Asked if he wanted to get back to telecom after the Maran episode, Sarma says he never sought any particular appointment, and adds that he was not even empanelled to become a secretary in any ministry. The biggest surprise for Sarma (and the industry) was his appointment as TRAI chairman. His name was not on the list, as he had not applied for the job. “I got a call from the search and selection committee to come for an interview, which again was being done for the first time. There were five or six other candidates. It was the second interview of my life for a job after the civil services,” he says.

Meanwhile, a Citigroup Global Markets report says further regulatory shocks are unlikely. But telecom operators say this is not really a silver lining, as they are still struggling after the tariff war caused by the entry of new operators two years ago. If they accept the high reserve prices and refarming, their businesses will become unviable at least in the short term, as they have to take on more debt to replan their networks.

“The maturity of the sector needs to be given due recognition. TRAI and DoT must realise that policies can no longer be made by issuing diktats,” says Kunal Bajaj, former partner at telecom consultancy Analysys Mason. “There is always scope for negotiation, and solutions can be found by discussing across the table,” adds Manoj Kumar, managing partner, Hammurabi & Solomon, a New Delhi-based law firm.
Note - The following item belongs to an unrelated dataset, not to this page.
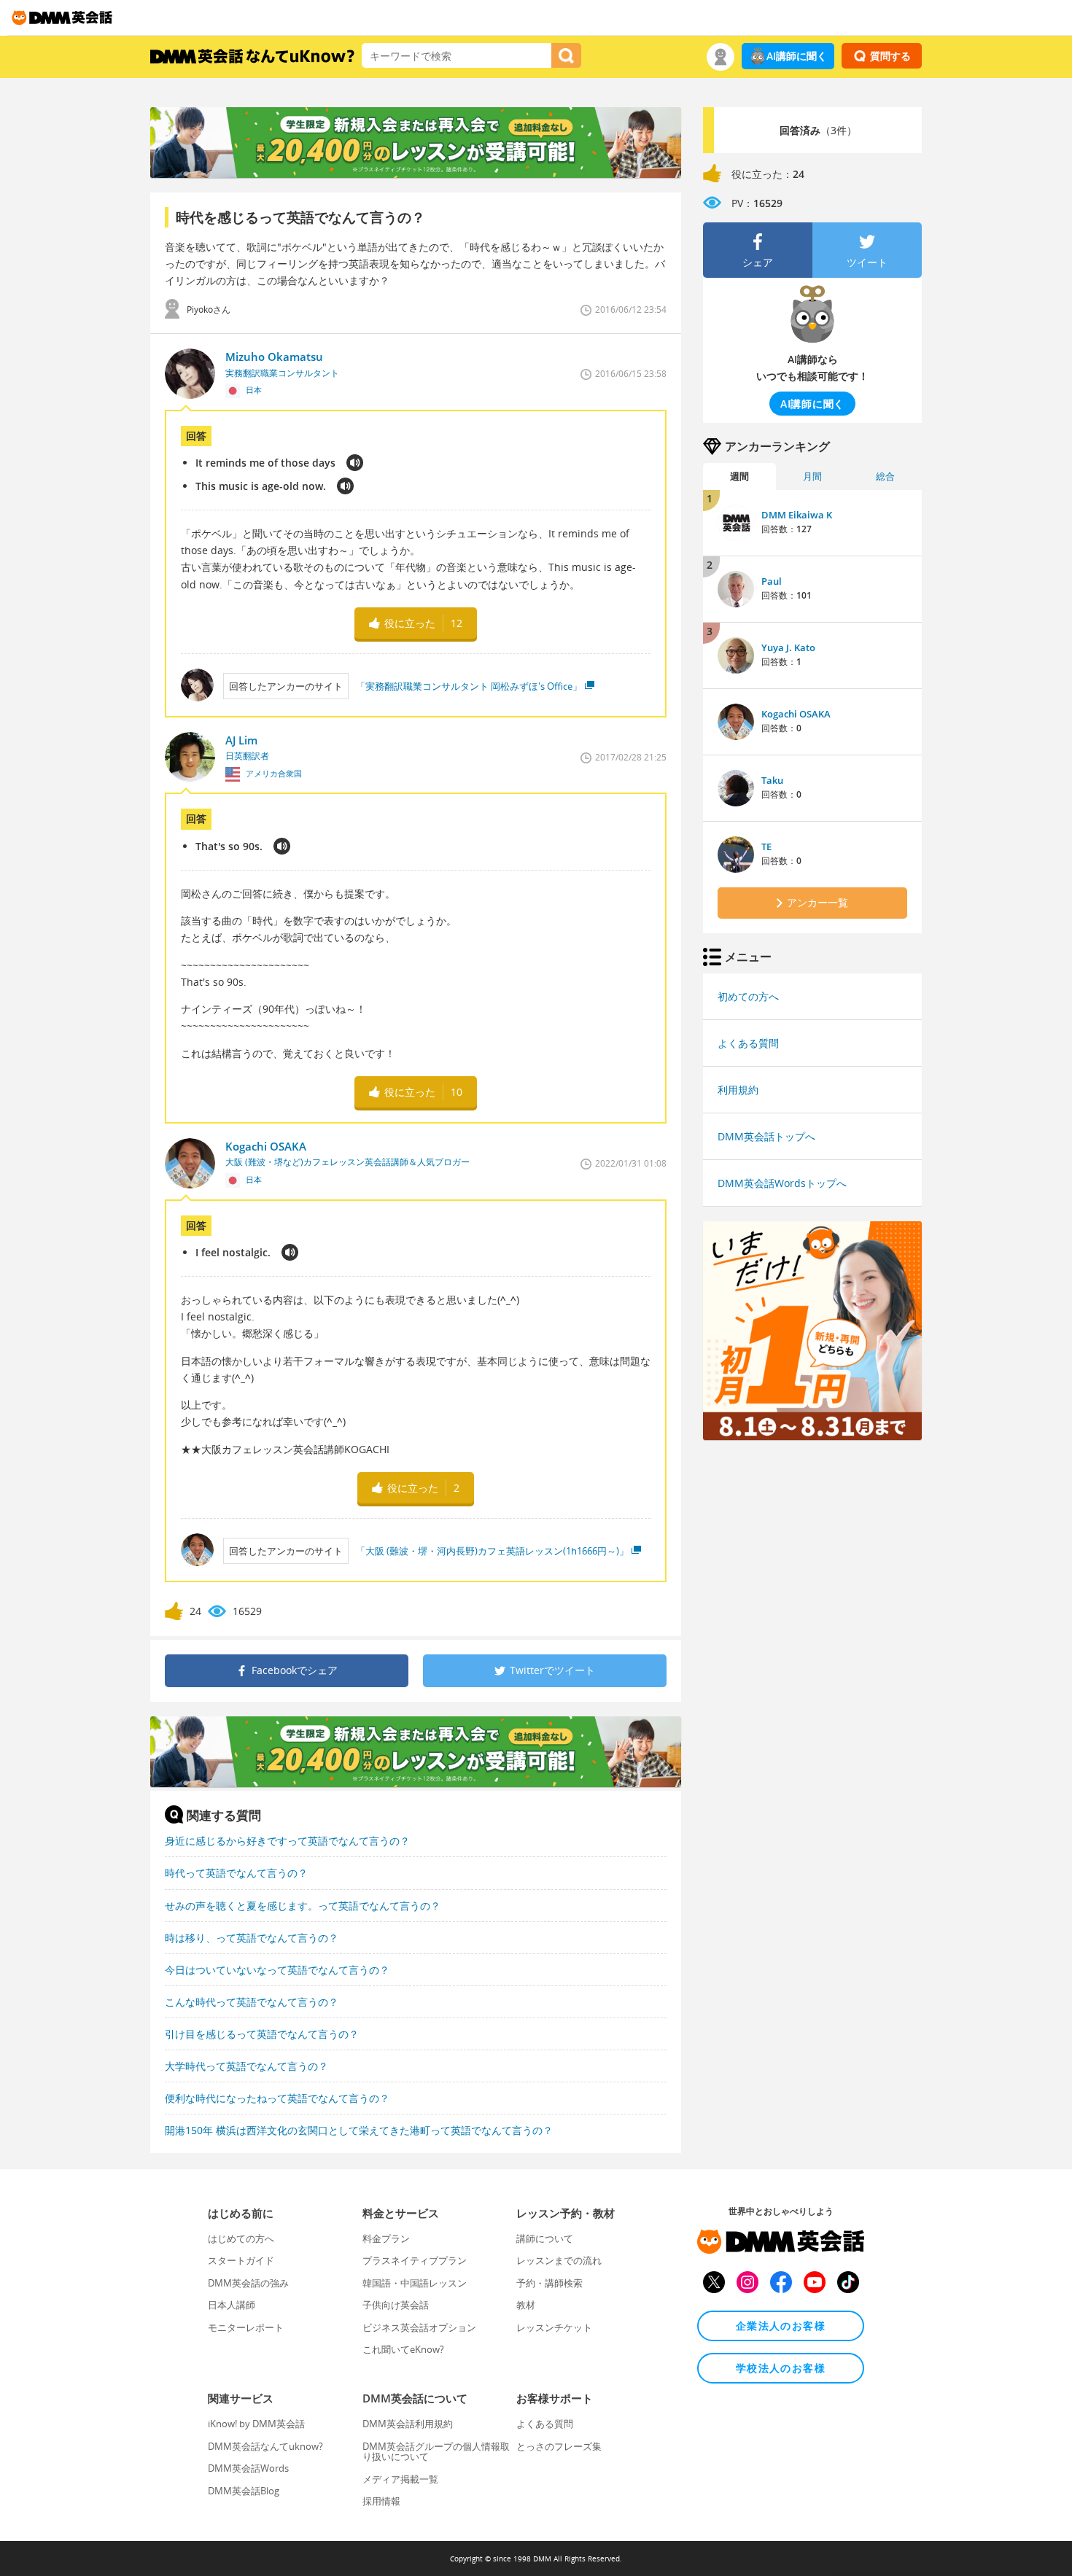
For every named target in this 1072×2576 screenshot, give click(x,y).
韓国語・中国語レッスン (414, 2282)
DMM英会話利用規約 (407, 2423)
There’s no decisive outcome to this battle, and the fight is raging in and out of the government’s offices. “The new TRAI chairman can come out with a suo moto recommendation to address the key pain points. This might be a face-saving measure,” says B.K. Syngal, a telecom sector veteran, and senior principal, Dua Consulting.

Even as we go to press, there are meetings being held and more clarifications sought. But Sarma is unaffected by the strife. He’s packing his bags and heading for his home in Hyderabad. He’s done his job, he says. It is now up to the industry and government to arrive at a compromise.